Angular momentum transfer inside a single galaxy, Bars, warps, polar rings

Main topics

  • Stability of stellar and gaseous disks in primordial galaxies
    Left: Clumpy galaxies, in the early universe. The spiral and regular structure disappears. When edge-on, the clumps look like a chain (images from the HST-UDF, Ultra Deep Field observations). Right: Simulations of galaxies constituted with at least 50% of gas. The disk is dynamically cold, and highly unstable against gravitational collapse into clumps. Progressively, clumps are driven into the centre by dynamical friction, and form a bulge, which stabilises the disk (Bournaud et al 2007). We will take into account the details of the baryonic physics, beyond what has been done so far, cooling to molecular cloud temperatures, resolving out giant molecular clouds, including chemical enrichment, to provide observational diagnostics.
  • Secular evolution and bar cycle at high redshift
    Bar cycle, in fours steps: (1) In a first step, a bar-spiral wave develops through gravitational instability. The central bar exerts a torque on the gas, which follows the wave with a phase shift, due to its dissipative character. The gas inside corotation (CR) is driven inwards, and piles up at the inner Lindblad resonance (ILR). (2) in the mean time, the gas outside CR is driven outwards, and piles up at the outer Lindblad resonance (OLR). (3) the gas inflow to the center was possible, since it gave all its angular momentum to the bar. The bar is a wave of negative angular momentum, and when accepting this momentum, it weakens. As soon as the disk of the galaxy is devoid of a strong bar, the gas that was confined outside OLR can now flow inwards. The disk now cools down, since the gas has a low velocity dispersion, and becomes unstable against another barred instability (4). During the cycle, the mass concentration increases, now the bar rotates faster, and is shorter, since it ends at its corotation. We want to check all new possible phenomena relevant to the primordial galaxies, and understand the correlation between the colour bimodality and bar frequency.

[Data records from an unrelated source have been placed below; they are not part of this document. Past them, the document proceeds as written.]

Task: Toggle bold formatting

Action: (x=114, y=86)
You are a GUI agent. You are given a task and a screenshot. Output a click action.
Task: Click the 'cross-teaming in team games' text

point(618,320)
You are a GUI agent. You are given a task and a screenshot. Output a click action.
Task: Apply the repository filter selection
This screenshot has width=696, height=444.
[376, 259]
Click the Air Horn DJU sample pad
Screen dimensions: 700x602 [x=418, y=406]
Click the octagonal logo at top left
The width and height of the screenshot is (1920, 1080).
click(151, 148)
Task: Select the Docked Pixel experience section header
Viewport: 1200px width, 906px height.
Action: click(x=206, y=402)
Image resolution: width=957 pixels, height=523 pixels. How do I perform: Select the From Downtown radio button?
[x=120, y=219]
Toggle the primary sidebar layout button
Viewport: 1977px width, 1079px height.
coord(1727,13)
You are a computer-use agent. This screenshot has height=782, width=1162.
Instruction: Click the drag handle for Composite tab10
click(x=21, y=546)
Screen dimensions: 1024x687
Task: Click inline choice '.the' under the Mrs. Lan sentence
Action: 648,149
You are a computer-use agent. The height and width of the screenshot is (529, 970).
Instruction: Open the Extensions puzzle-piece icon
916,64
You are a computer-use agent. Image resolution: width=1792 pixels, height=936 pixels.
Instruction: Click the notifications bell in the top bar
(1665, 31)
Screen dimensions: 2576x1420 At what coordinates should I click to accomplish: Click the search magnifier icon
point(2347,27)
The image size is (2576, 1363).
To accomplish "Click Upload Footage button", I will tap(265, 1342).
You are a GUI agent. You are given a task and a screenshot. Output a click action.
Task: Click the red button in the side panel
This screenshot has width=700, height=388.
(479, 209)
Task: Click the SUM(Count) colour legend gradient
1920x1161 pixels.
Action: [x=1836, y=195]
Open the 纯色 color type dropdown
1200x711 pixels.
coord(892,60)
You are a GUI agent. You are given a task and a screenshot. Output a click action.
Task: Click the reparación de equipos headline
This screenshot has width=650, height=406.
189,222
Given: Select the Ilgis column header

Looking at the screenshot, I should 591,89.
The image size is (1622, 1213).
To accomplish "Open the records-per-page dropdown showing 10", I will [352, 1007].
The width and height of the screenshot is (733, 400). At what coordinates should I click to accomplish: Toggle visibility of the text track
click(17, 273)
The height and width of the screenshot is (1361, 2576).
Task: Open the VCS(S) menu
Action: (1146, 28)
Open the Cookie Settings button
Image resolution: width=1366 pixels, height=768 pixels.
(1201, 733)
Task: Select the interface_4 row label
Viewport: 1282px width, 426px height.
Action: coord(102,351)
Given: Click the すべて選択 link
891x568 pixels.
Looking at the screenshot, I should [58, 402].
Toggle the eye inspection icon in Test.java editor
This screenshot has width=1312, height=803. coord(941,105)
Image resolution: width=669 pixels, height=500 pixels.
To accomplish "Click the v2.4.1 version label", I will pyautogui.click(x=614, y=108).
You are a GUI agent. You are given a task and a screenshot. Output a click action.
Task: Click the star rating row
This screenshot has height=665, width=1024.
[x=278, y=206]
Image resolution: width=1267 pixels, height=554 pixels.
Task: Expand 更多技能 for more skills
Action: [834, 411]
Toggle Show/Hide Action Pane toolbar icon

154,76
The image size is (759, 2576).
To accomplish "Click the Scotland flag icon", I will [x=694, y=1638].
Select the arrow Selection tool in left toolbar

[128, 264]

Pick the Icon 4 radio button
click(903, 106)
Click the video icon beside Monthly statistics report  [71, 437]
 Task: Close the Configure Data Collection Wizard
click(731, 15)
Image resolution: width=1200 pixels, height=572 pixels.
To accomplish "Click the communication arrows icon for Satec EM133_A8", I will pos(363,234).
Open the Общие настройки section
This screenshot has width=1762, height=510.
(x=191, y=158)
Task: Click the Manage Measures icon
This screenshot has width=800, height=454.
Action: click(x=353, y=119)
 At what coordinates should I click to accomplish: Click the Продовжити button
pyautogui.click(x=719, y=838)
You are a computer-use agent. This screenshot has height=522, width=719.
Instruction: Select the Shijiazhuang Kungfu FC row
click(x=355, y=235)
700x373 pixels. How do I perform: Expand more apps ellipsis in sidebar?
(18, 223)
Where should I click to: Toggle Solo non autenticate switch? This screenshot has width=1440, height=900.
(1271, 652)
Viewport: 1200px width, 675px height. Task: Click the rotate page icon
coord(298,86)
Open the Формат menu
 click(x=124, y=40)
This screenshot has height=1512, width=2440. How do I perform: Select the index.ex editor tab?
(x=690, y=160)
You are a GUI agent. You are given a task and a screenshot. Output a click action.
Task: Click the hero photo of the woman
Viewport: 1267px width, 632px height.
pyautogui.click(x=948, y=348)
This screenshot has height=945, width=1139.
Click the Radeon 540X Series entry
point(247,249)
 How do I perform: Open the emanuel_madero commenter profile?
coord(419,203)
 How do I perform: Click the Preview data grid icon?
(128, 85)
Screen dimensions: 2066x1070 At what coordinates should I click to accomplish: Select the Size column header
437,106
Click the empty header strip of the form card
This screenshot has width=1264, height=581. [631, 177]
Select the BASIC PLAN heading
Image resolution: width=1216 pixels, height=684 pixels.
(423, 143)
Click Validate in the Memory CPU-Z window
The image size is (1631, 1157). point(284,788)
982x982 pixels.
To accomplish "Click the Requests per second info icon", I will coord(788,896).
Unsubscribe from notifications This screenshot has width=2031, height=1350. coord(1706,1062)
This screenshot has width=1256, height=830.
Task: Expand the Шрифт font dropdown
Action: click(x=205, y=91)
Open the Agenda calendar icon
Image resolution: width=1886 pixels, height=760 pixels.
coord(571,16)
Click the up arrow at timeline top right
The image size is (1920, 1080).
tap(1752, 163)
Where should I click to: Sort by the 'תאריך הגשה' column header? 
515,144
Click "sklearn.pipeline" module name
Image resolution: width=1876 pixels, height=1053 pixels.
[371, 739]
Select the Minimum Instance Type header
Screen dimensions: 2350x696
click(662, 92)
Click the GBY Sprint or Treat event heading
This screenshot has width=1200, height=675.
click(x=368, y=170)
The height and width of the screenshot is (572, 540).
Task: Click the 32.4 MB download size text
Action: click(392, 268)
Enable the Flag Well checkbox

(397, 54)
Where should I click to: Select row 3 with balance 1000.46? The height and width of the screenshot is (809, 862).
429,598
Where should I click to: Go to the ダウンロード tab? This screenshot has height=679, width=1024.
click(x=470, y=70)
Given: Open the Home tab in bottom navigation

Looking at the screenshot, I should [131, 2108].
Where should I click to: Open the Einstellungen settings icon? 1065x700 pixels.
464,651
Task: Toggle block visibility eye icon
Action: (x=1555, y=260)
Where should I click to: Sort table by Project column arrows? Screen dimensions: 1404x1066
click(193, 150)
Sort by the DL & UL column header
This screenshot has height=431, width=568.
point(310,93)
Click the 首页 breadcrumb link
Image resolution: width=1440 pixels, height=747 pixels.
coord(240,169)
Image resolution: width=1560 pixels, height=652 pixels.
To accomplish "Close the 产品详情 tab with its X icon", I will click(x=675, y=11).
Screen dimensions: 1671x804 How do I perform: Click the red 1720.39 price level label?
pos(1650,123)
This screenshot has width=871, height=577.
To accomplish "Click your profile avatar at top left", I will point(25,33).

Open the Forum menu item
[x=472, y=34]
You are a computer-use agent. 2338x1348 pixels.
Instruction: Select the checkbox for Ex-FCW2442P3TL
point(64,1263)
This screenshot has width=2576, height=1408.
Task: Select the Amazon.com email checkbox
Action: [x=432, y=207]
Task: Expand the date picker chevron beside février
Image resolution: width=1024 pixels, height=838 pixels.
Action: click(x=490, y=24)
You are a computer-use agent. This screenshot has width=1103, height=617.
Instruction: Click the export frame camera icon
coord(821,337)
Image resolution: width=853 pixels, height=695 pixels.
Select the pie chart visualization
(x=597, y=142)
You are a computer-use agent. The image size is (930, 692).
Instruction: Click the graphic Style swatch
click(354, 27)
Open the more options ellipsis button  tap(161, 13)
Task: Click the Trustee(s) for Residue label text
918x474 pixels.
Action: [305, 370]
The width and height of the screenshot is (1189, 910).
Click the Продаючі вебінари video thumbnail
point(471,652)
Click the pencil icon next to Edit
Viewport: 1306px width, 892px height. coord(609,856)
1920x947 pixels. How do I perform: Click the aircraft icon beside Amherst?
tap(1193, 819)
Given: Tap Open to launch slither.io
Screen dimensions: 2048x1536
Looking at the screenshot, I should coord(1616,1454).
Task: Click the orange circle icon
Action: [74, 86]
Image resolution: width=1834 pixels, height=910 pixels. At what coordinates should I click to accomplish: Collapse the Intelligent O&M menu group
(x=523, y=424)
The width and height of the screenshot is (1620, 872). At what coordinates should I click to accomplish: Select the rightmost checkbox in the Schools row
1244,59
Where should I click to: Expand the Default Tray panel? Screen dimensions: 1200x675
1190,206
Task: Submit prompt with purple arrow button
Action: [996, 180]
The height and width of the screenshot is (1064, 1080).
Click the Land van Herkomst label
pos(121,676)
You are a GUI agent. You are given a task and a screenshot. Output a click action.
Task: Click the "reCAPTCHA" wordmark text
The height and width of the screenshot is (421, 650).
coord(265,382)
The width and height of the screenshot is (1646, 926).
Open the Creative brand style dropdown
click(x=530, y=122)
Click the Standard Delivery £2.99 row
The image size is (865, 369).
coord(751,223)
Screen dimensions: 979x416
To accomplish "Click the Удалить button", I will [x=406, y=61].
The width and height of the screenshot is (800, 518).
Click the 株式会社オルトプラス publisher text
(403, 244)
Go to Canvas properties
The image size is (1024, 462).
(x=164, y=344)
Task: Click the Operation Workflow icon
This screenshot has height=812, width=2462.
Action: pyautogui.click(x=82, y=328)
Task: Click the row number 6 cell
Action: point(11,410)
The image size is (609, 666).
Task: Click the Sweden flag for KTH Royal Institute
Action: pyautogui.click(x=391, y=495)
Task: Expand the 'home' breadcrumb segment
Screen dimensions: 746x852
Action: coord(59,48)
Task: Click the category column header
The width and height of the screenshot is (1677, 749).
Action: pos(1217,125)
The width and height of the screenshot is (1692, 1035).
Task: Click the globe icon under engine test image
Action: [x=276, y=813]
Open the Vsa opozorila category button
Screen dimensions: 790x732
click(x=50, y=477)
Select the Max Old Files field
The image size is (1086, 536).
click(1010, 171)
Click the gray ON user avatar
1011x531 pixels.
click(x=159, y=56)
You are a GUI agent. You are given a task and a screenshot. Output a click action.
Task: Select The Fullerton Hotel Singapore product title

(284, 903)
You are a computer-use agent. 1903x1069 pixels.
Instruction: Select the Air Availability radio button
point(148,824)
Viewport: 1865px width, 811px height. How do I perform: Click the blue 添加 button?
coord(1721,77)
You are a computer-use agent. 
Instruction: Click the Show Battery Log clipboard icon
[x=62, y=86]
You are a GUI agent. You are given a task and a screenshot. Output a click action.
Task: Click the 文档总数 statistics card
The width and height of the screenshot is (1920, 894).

  • Angular momentum exchange with dark matter haloes
    Influence of the gas content and bulge mass on bar strength in galaxies embedded in a massive live dark matter halo (left type Sb, and right type Sd, with no bulge). The top (black) curves are models without gas, then the 3 lower curves are with gas but no external accretion, then more or less gas accretion. Note how the bar strength drops around 2 Gyr due to peanut instability, then increases again, exchanging angular momentum with the halo (Combes 2008b). More simulations have to be run to understand how many key parameters are involved. The outcome will enlighten not only the precise influence of dark matter haloes (and their cuspy/core morphology) on bar evolution, but also the evolution speed as a function of redshift, and the downsizing phenomenon.
  • Exponential disk formation, Radial mixing and chemical evolution
    Results of a Tree-SPH simulation, studying the exchange of angular momentum due to resonance overlap of bar and spiral waves. Top row: Stellar disk density contours of a giant Sa galaxy in 5 snapshots. Middle row: Changes in angular momentum, Delta_L as a function of the initial angular momentum, L_0. The locations of the bar CR and OLR are indicated by the dotted and solid lines, respectively. Bottom row: The evolution of the radial profiles of surface density (left) and metallicity (right) for the stellar and gaseous disks. The initial disk scale-lengths are indicated by the solid lines. The 5 time steps shown are as in the Top row, indicated by solid red, dotted orange, dashed green, dotted-dash blue and solid purple, respectively, from Minchev et al (2010). We will make a detailed inventory of the amount of angular momentum so transferred to trace the history of the galaxies.
  • Accretion from filaments, reorientation of disks, formation of warps and polar rings

    The prototype of polar ring galaxy NGC 4650A. The polar ring (left) is formed via tidal accretion of material from the gas-rich spiral (right, now isolated). The simulated model (bottom) matches the relative velocities of the actual system (top, DSS image) and predicts and age of 400 Myr (credit F. Bournaud).
    Since polar rings are easy-to-observe signatures of the mass assembly, and angular momentum re-distribution, we will simulate this in detail, to make robust statistical predictions. Also we will, for the first time, monitor the occurence of gaseous warps in large volumes, and predict the resulting frequency from "observed" simulations.